Ее опять, второй раз уже, не приняли в медицинский, хотя она блистательно удовлетворяла всем требованиям. Теперь они по очереди, насмешливо и без всякого волнения говорили о расплывчатом истолковании условий приема. Возмущение, которое высказала ты, для них было пройденным этапом. Нет, они не станут повторять свои попытки. Они еще говорили «да» и «нет», когда от них этого ждали, но про себя, наверно, думали: глупцы. Или: бедняги. Или: бедные глупцы.
В Музиле, которого он вернул, —это была одна из его любимых книг —ты, напуганная мыслью, что в последней надежде на спасение он мог оставить между страницами записку, на второй день после его смерти обнаружила несколько пометок, явно сделанных его рукой; среди них была фраза, снабженная на полях восклицательным знаком: «Выбрать можно одно из двух: либо сопережить это гнусное время (с волками выть), либо стать невротиком. Ульрих идет по второму пути».

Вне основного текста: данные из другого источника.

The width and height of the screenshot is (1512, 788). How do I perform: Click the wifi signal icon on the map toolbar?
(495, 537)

Невольно ты говоришь себе, что и эти слова, обнаружь ты их сразу, не заставили бы тебя бросить все, бегом пробежать два шага до его дома-непременно в тот четверг, до наступления вечера, пока еще было не поздно,— поднять тревогу, любой ценой ворваться в дом и — с риском выставить себя на посмешище — предотвратить беду. Слишком уж ловко он притворялся, особенно в минуты прощания. Он все ждал, что ему захочется перечитать эту книгу', сказал М., оттого и держал ее так долго. Засим последовала цепочка фраз в сослагательном наклонении. Если б у тебя лопнуло терпение, ты бы сама за ней пришла, сказала ты. В ответ он издал короткий смешок и заметил, что мог бы, выходит, спокойно дожидаться, когда твоему терпению придет конец. Уже стоя на лестнице, он попросил передать поклон Рут, своей бывшей ученице: ты же, мол, наверняка увидишь ее раньше, чем он. (Чем он, знавший, что вообще никогда ее не увидит.)

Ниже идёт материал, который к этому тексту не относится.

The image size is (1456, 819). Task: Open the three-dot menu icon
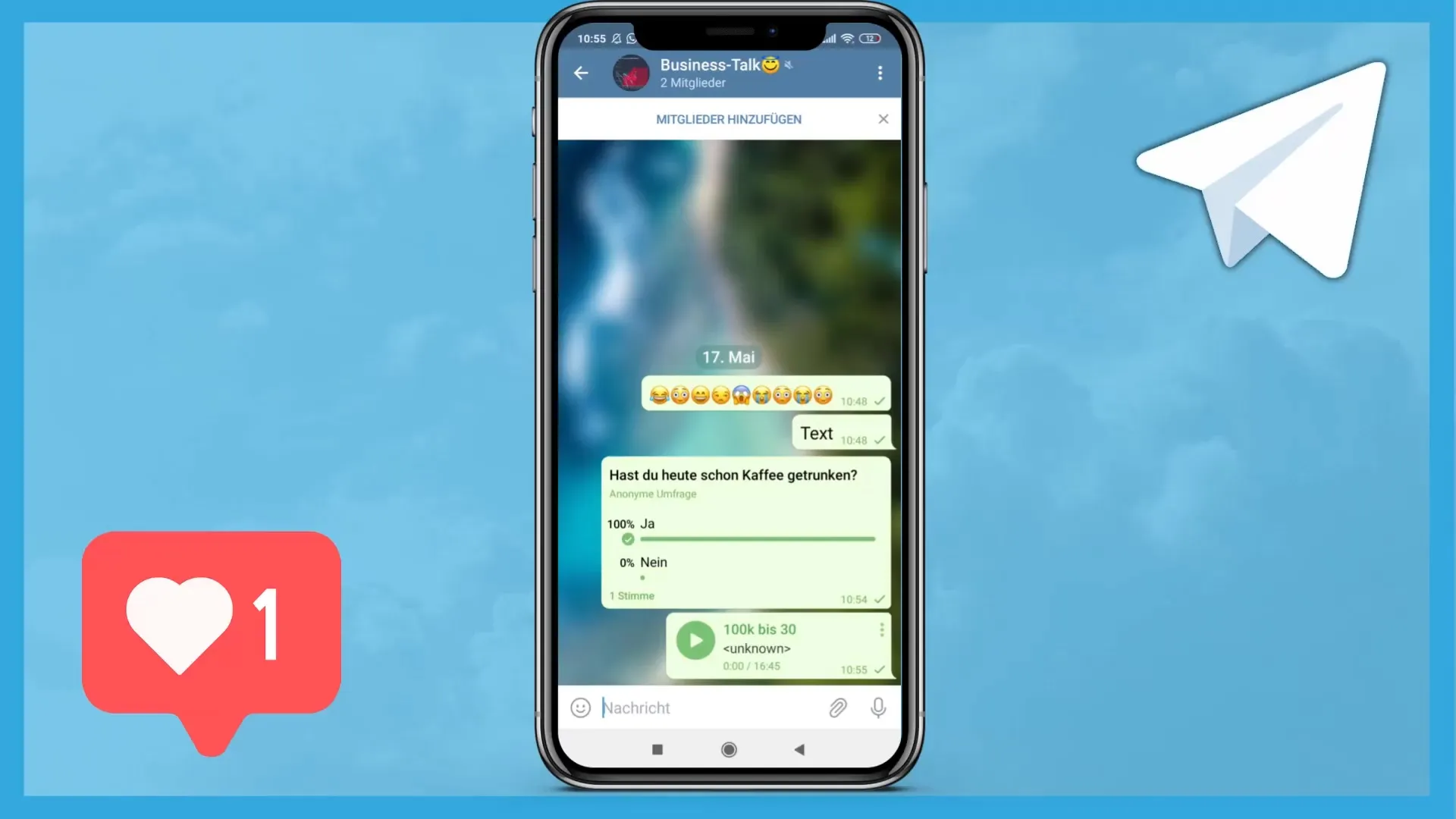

Тут его притворство лоб в лоб столкнулось с твоим. Ты обронила какое-то шутливое замечание, а сама думала, что эта девушка, должно быть, все-таки заставила его отказаться от бредовых фантазий насчет самоубийства. Он вынудил тебя увидеть то, что ты хотела увидеть, и это—вершина притворства. Людей, не боящихся правды, оно не в силах надолго ввести в заблуждение. Но ведь каждый хоть какой-нибудь правды, а боится, вот почему притворство одного, как правило, стыкуется с отпирательствами другого — в таких-то случаях н говорят: они подходят друг к другу. В этом смысле, подытоживаешь ты задним числом, те двое, обрекая себя на смерть, подходили друг к другу.
М., едва ли ожидал, что после первого потрясения, после кошмара весть, подобная сообщению о его смерти, способна зажечь радость жизни, а потом —негодование. Он очень тонко улавливал разницу между твоим эпизодическим отчаянием и своим перманентным бессилием перед жизнью: когда бы ни пришел, он обнаруживал у тебя на столе множество свежеисписанных страниц, а сам давно уже проводил вечера в праздности и, лежа на диване, отгородившись большущими наушниками, слушал музыку. Заходить он перестал, теперь ты знаешь почему. Больше не хотел или не мог подвергать сомненьям свое отчаяние. Его улыбка при встречах с тобой, если толковать ее с позиций нынешнего дня, была улыбкой отступнице, которой до конца не продержаться. Жалостью к человеку, который не способен на абсолютное понимание, то есть может ответить абсолютным неверием. Вне всякого сомнения, в тот последний вечер он спросил себя, как ты воспримешь событие, подвластное лишь ему одному. Быть может, он даже сознавал, что в этом уходе со сцены, на которой ему не предложили подходящей роли, присутствует некая доля суетного тщеславия. Слишком гордый, чтобы взывать к сочувствию окружающих, он, наверное, видел в этом последнее средство взять над ними власть, хотя бы на несколько часов или дней. Вполне возможно, он ожидал, что после его смерти кое-кто из знакомых станет мысленно рисовать себе, как все это было: о чем он думал, растворяя таблетки в стакане с водой, из которого первой пила, очевидно, она, а вторым он; как он затем, руководствуясь ее медицинским опытом, натянул себе и ей на голову пластиковые пакеты и завязал их под подбородком — может статься, всего-навсего резонная попытка ускорять смерть, но, услышав об этом, любой содрогнется от ужаса.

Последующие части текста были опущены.